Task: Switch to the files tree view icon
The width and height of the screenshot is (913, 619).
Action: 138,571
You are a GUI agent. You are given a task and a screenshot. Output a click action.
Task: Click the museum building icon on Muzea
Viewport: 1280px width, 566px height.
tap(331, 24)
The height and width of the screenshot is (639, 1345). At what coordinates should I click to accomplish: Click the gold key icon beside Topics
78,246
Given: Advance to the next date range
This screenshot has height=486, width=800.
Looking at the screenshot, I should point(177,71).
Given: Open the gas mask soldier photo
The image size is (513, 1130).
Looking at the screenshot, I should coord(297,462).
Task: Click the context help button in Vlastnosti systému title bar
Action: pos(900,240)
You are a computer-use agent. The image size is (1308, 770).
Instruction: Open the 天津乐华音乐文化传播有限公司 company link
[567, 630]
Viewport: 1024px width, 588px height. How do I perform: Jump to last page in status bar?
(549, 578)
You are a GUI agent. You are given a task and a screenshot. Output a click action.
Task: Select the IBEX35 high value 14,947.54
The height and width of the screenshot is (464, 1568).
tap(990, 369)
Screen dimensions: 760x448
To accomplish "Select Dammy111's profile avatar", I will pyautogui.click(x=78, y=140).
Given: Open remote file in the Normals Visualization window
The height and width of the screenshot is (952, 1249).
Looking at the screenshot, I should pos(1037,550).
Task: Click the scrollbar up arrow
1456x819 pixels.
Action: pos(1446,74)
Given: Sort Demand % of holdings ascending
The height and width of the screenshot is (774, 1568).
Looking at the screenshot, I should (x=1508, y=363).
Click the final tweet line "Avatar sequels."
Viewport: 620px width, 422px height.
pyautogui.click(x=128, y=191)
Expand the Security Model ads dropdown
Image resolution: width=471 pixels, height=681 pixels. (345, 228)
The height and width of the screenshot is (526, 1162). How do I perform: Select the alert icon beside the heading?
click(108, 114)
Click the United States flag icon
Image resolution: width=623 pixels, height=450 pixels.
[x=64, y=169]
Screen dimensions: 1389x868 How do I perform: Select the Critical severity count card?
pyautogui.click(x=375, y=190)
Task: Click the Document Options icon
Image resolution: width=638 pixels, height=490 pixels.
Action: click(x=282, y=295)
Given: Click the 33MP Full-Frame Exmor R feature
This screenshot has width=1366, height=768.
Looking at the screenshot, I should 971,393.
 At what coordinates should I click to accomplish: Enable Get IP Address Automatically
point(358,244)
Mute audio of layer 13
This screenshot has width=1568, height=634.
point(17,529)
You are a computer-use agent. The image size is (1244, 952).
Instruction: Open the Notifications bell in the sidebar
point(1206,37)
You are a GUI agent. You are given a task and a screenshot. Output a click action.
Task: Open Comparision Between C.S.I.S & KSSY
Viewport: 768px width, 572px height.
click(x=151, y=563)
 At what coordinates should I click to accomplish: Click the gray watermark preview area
□ □ □ □
Put the part of the records that opens with the line containing "At what coordinates should I click to accomplish: Enable" and closes with the line containing "point(1206,37)" into a Markdown table with the columns Row and Line, numbering each line in order and omitting any blank lines.

*FULL OUTPUT*:
| Row | Line |
|---|---|
| 1 |  At what coordinates should I click to accomplish: Enable Get IP Address Automatically |
| 2 | point(358,244) |
| 3 | Mute audio of layer 13 |
| 4 | This screenshot has width=1568, height=634. |
| 5 | point(17,529) |
| 6 | You are a computer-use agent. The image size is (1244, 952). |
| 7 | Instruction: Open the Notifications bell in the sidebar |
| 8 | point(1206,37) |